* **Dataset entries**
╔══

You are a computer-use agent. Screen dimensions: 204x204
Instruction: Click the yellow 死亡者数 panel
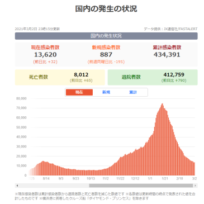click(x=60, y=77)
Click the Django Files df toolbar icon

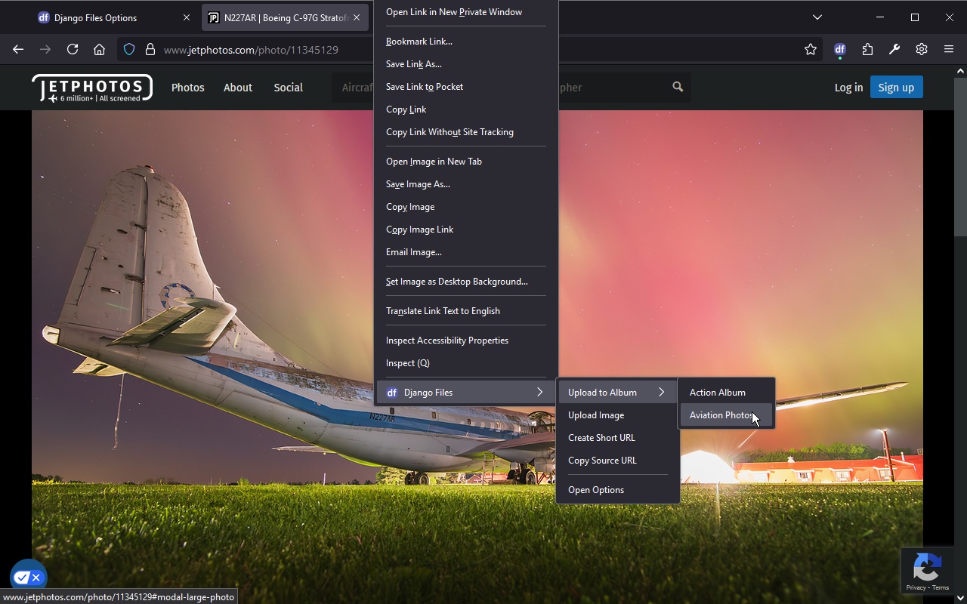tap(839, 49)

╚══

* **WORK INSTRUCTION**
Reproduce each line of the records exactly and exclude any images.

* **OUTPUT FOR THIS EXERCISE**
You are a computer-use agent. Screen dimensions: 204x204
Instruction: Click the yellow 死亡者数 panel
click(x=60, y=77)
Click the Django Files df toolbar icon

tap(839, 49)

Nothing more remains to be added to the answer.